First of all, you need to have a clear idea of why you have to make certain requirements for a teenager, that is, what you have when he meets them, and how you want to compensate for it if he does not meet the requirements. For example, if his company's devastating raids undermine your budget, you can compensate him by denying him some purchase or pocket money, and for extra-curricular cleaning of the apartment instead of resting from cooking dinner or washing his clothes, using this time to rest. In any case, you should have a good idea of how you will gradually (!) step by step allow your child to be independent and defend their lives.
The transition from fighting for freedom to taking responsibility for the consequences of your actions is very painful for the teenager. The sacramental phrase "Nobody asked me to give birth to you, but she gave birth to me means she should..." is known to almost every mother. To accustom the young person to the idea of the absence of "cover" can only be a firmness, patience and at the cost of a fairly large number of negotiations in which you have to, despite the aggressive attacks of the teenager, calmly and consistently adhere to the chosen position, while not excluding the possibility of a reasonable compromise.
In general, we still have little culture of real negotiations. It's a pity, because, no matter how dry it sounds, it is with the help of a well-constructed conversation that we can resolve many conflicts without insults, humiliation and to mutual satisfaction.
To conduct negotiations correctly, it is necessary to remember a few rules.

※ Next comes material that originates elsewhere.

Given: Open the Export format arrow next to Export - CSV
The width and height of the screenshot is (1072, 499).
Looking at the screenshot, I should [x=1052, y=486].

1. Both sides are equal in negotiations. This means that, despite their age, none of the interlocutors takes a position "from above" or subordinate position, and no one uses force and power.
2. Negotiations should not be forced. Having chosen a suitable moment when the teenager is in a friendly mood, convince him or her that the conversation is necessary for both and that he or she is not expecting another lecture, but a mutual discussion of your needs.
3. In negotiations, it is necessary to exclude the so-called saboteurs of communication - threats, criticism, offensive nicknames, interruptions, orders, shouting, contemptuous intonations. Imagine yourself as a teenager and see what kind of words could make you feel good about yourself. In any case, it is better to say, for example, "you throw your dirty shoes in the middle of the room every day" than "you're a terrible slob! Try to avoid generalizations. Words like "you always...", "you never..." make you defend yourself.
4. It is necessary to choose a time for negotiations when nobody is in a hurry and both interlocutors are not too tired. There should be enough time. It is better to agree at once on how much time you will need to discuss the issue.
5. Your conversation should not be based on the principle of "who can", but on the assumption that "everyone can win". The main thing that you want to achieve is a good relationship and a balanced coexistence.
6. Before starting the negotiations, it is necessary to agree that even if it will be difficult to maintain the business tone and the emotions will be strong, none of you will interrupt the conversation before the set time.
7. All participants should familiarize themselves with these rules and agree to abide by them. Otherwise, you risk getting another scandal, not a solution.
The best way to start a conversation is to describe what is going on, from your point of view, and how it affects your life. Then move on to what you would like to see instead. Finally, say you are ready to listen to your son (daughter) and discuss his suggestions.
Often teenagers, having finally won their rights from their parents, leave on their shoulders all the responsibility for their actions. For example, having missed a lot of classes and faced the threat of being expelled, they demand that their parents "settle the matter"; have a drink with their buddies and give their parents the opportunity to clean their clothes; do not care about the cleanliness of their clothes during the day, and demand a clean shirt and trousers. The list can be endless. One of my acquaintances is a little rude, but he said: "I left my ass and left it".
But the main thing is that parents themselves stimulate such a, let's just say, very unpresentable situation by the fact that they are willing to "cleanse" the results of their child's life, without even noticing that they tighten the noose around their necks, breaking the eternal balance: or obedience, but also irresponsibility, or freedom, but also full responsibility for their actions.